[Start of section]

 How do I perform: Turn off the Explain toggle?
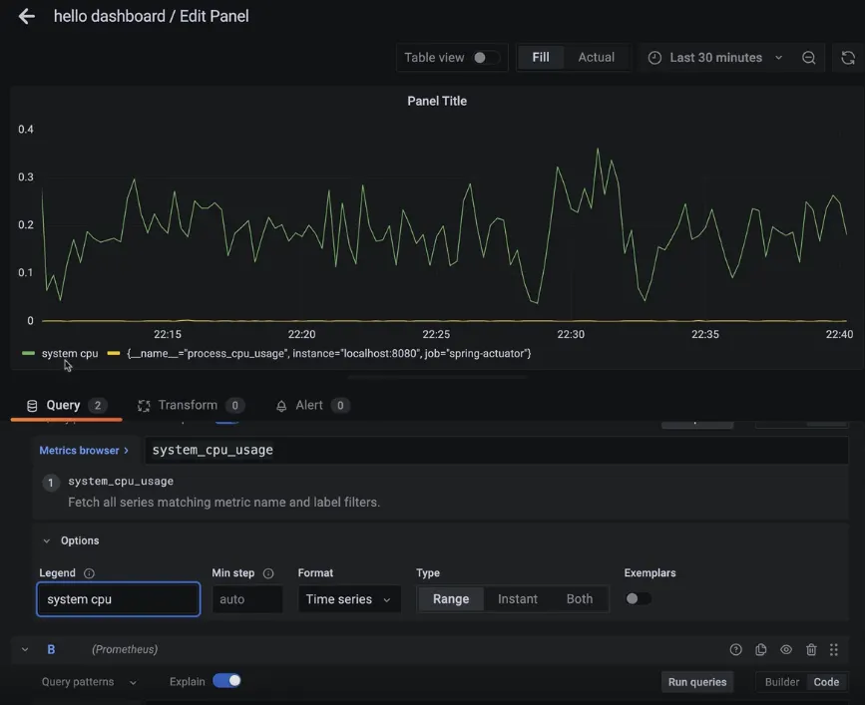[226, 681]

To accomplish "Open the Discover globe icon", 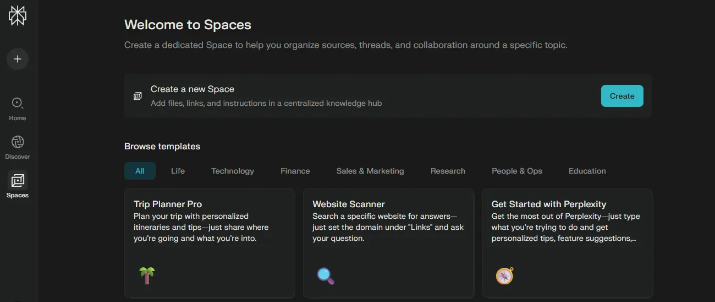I will (18, 142).
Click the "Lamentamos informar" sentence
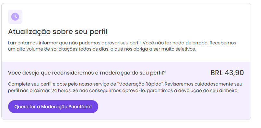The image size is (261, 128). (x=75, y=43)
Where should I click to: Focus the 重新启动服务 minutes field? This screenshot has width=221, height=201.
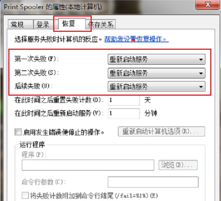(124, 113)
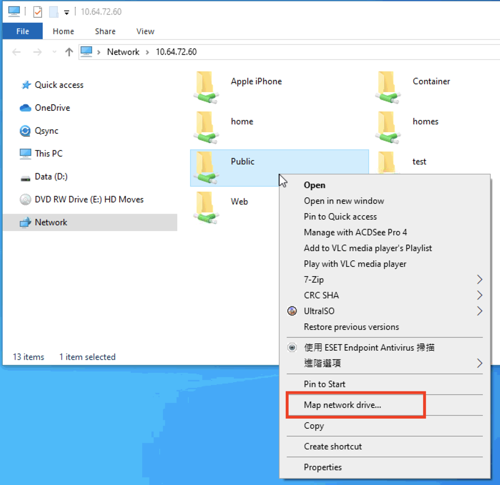Expand the UltraISO submenu

click(479, 311)
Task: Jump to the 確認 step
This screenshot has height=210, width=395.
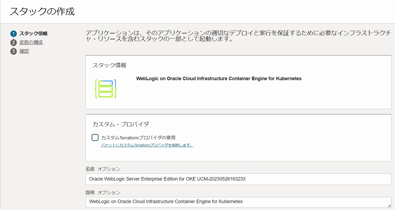Action: (x=24, y=51)
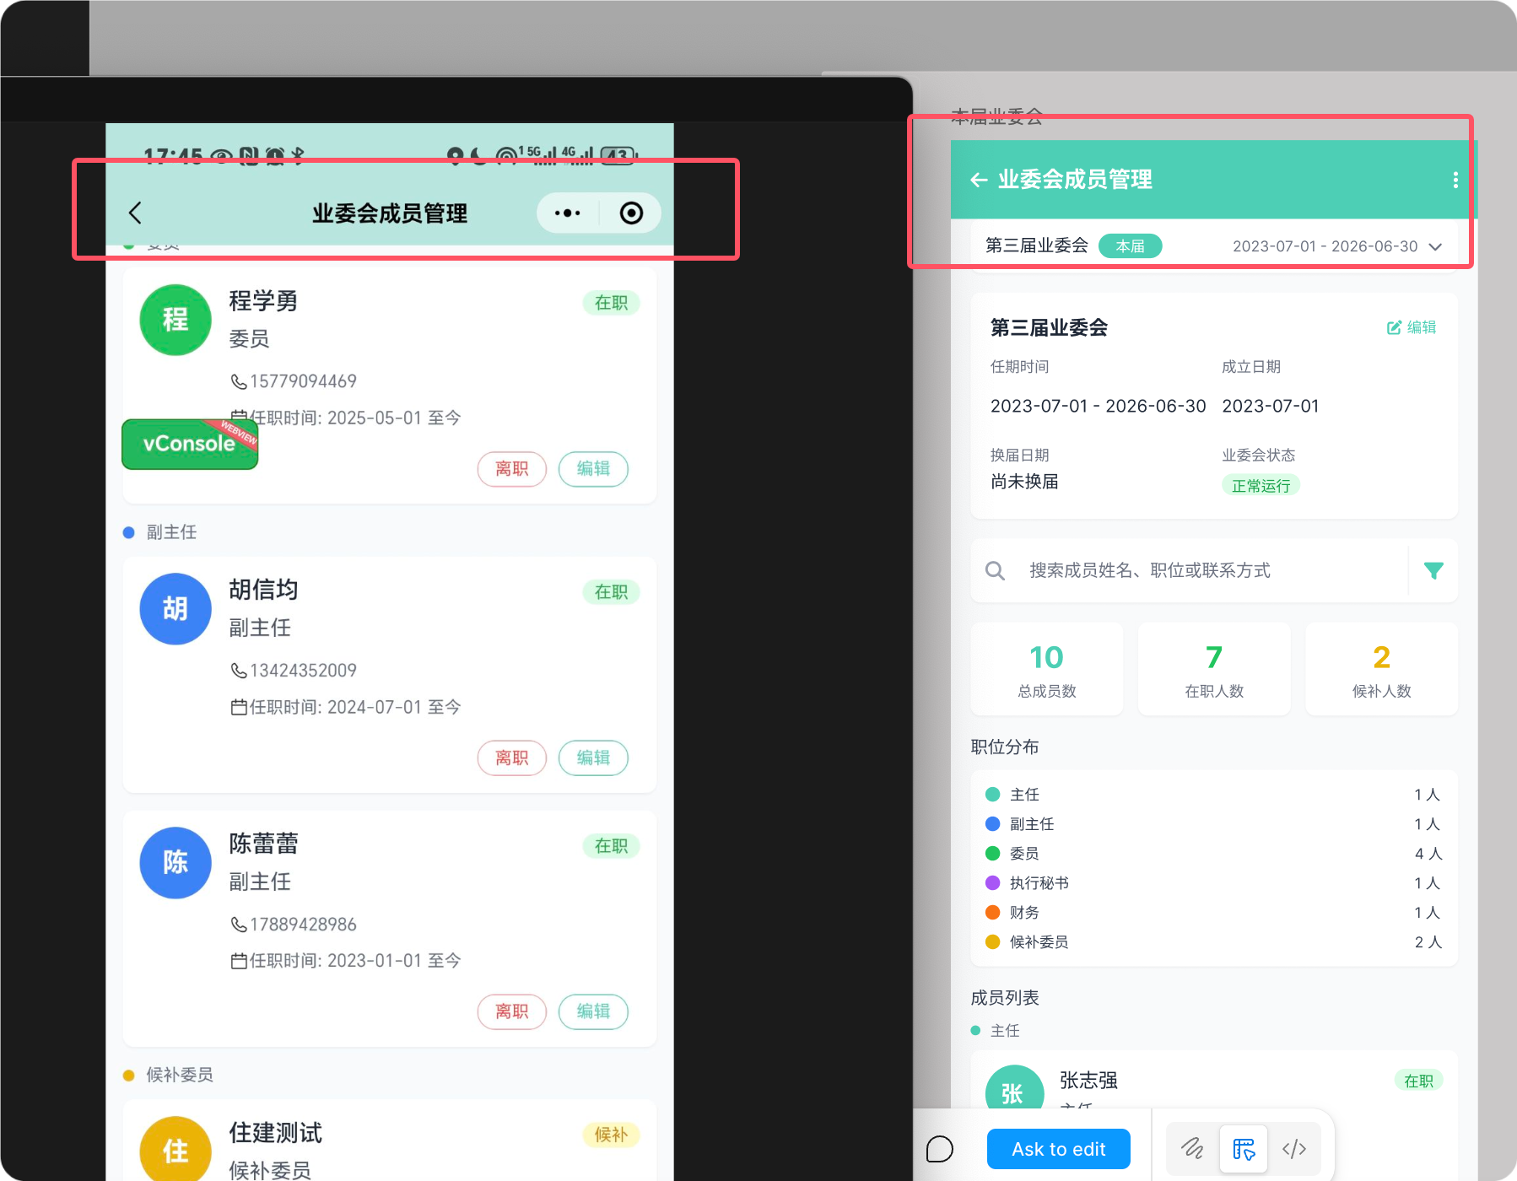Click the 编辑 link on 第三届业委会 card

1412,327
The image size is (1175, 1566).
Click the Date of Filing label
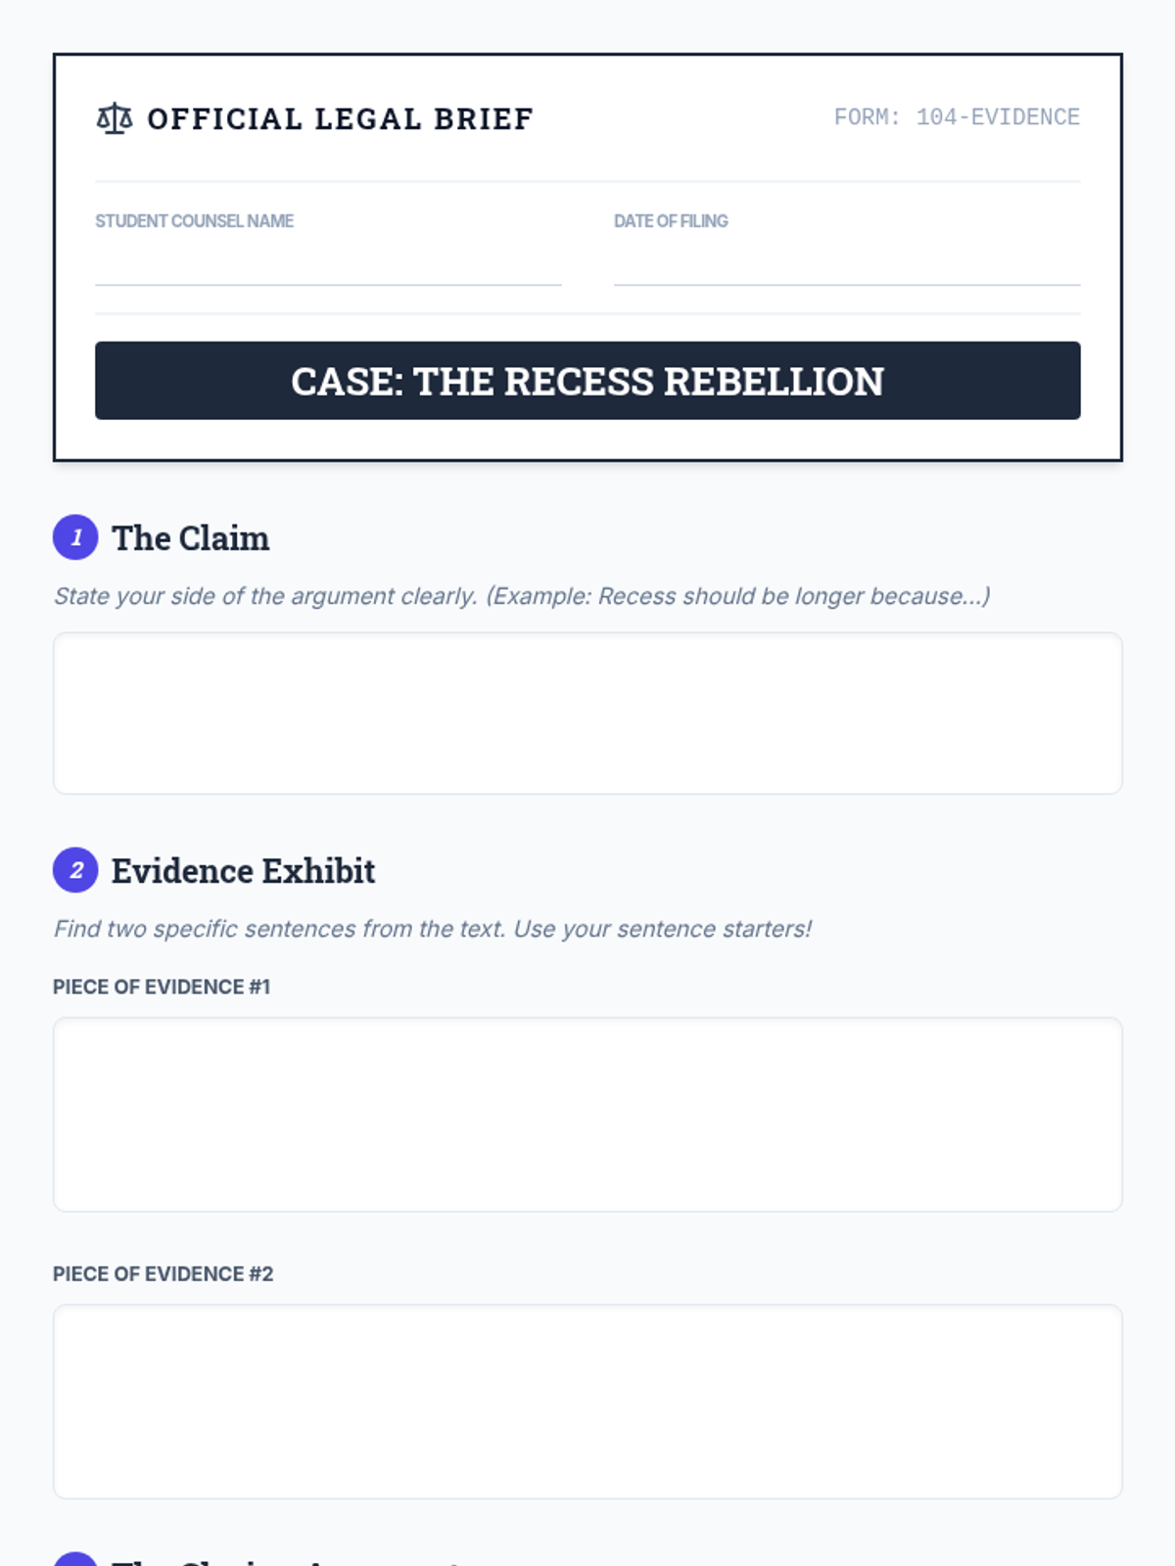(x=671, y=221)
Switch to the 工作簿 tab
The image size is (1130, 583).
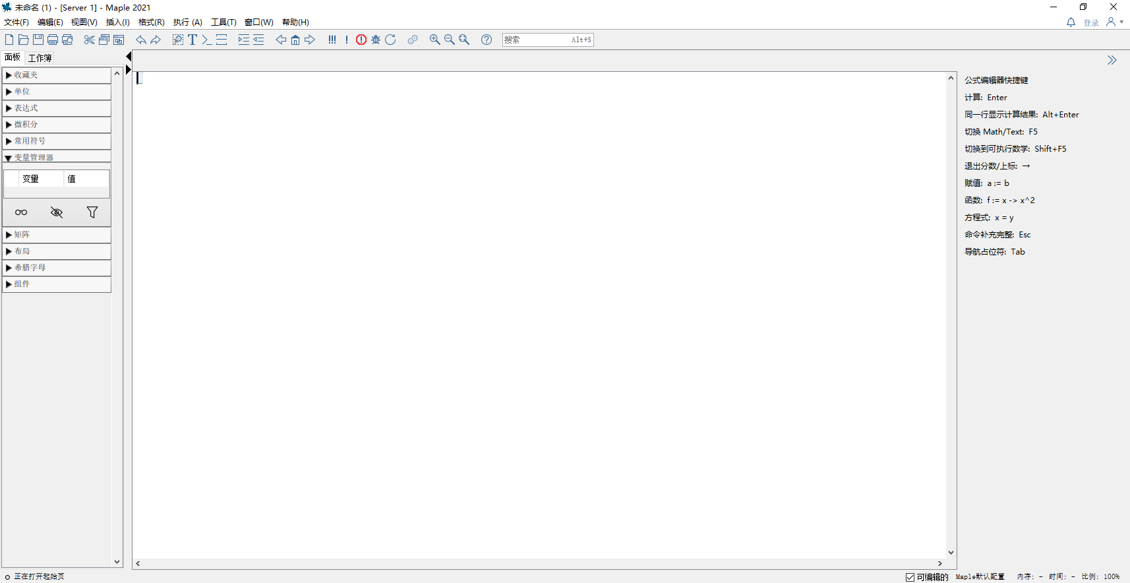40,58
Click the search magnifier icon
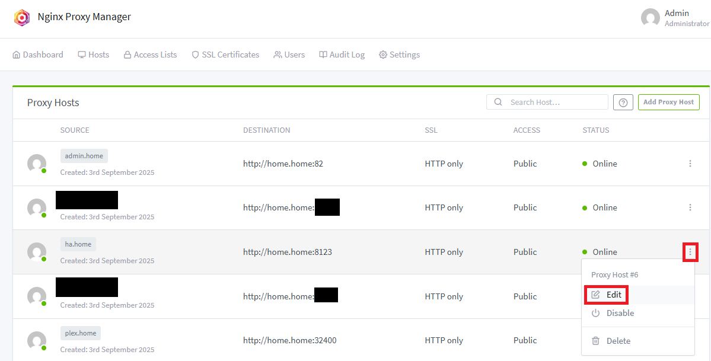 pyautogui.click(x=498, y=102)
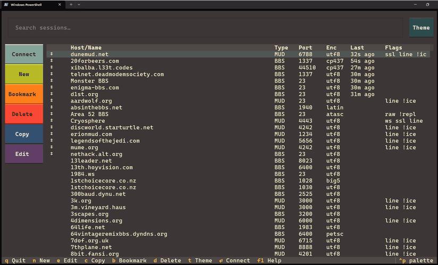Image resolution: width=438 pixels, height=265 pixels.
Task: Click the yellow New session button
Action: (x=24, y=74)
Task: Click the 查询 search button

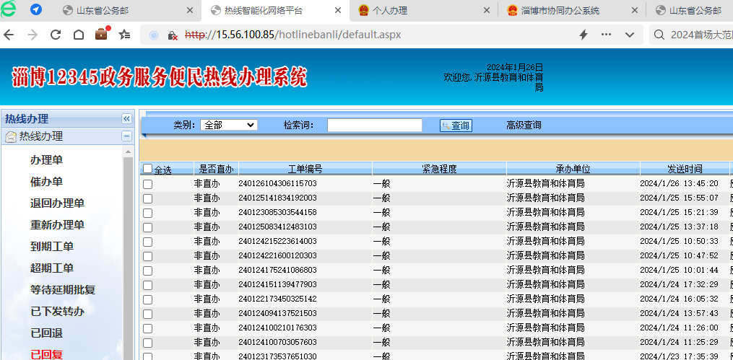Action: pos(456,126)
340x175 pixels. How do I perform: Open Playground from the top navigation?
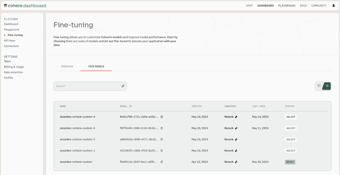click(287, 6)
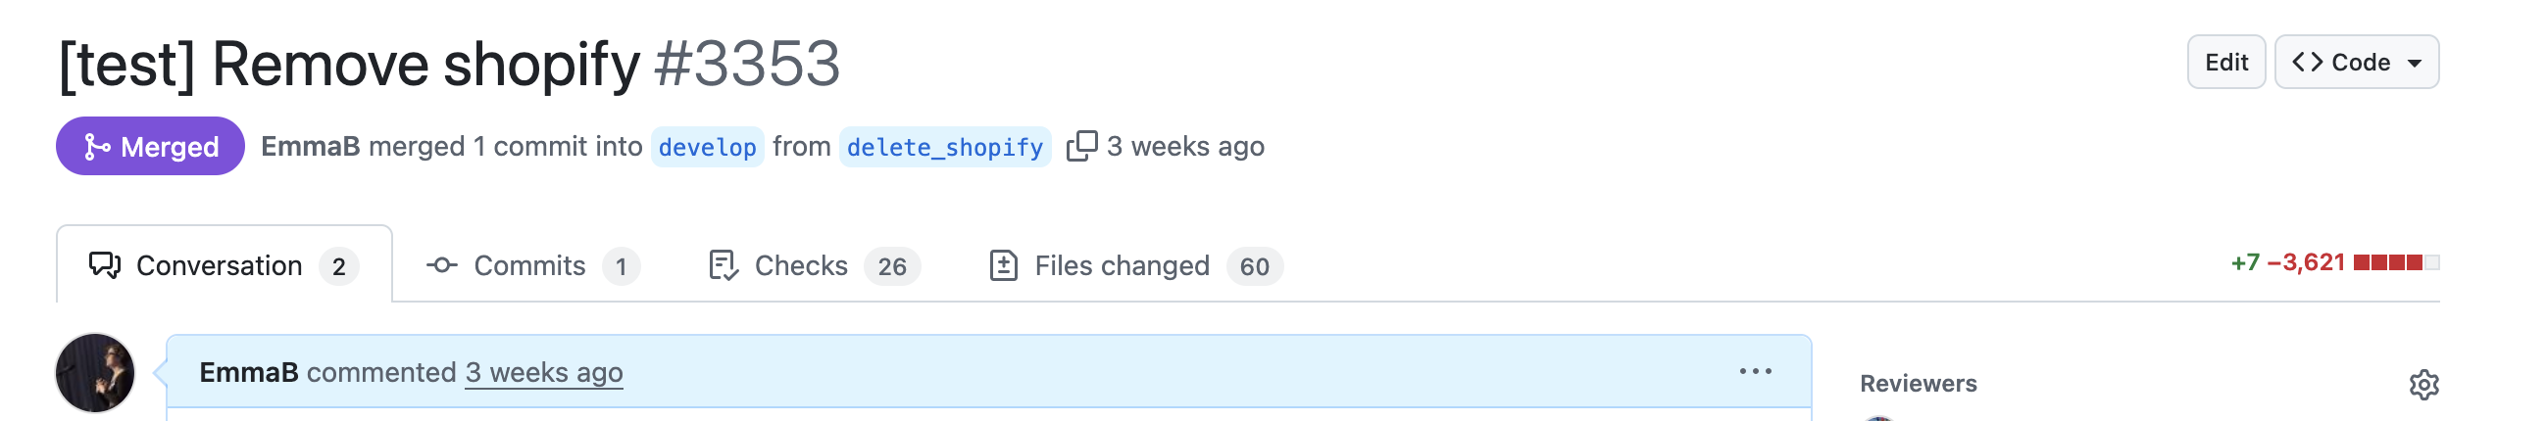2547x421 pixels.
Task: Click the Checks tab checklist icon
Action: [723, 265]
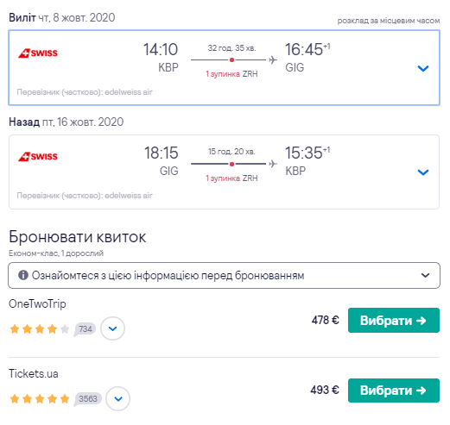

[End of section]

With the pictures left out, copy exactly the lines from the one containing "The image size is (1175, 1566)." through the final line of the records above, both included.

## REPLY TO THE EXERCISE
The image size is (1175, 1566).
Click the Date of Filing label
(x=671, y=221)
Switch to the 工作簿 tab
The image size is (1130, 583).
40,58
Click the search magnifier icon
 pyautogui.click(x=498, y=102)
Image resolution: width=438 pixels, height=265 pixels.
Task: Click the yellow New session button
Action: (x=24, y=74)
Task: Click the 查询 search button

Action: pos(456,126)
340x175 pixels. How do I perform: Open Playground from the top navigation?
click(287, 6)
2547x421 pixels.
Task: Click the Checks tab checklist icon
Action: [723, 265]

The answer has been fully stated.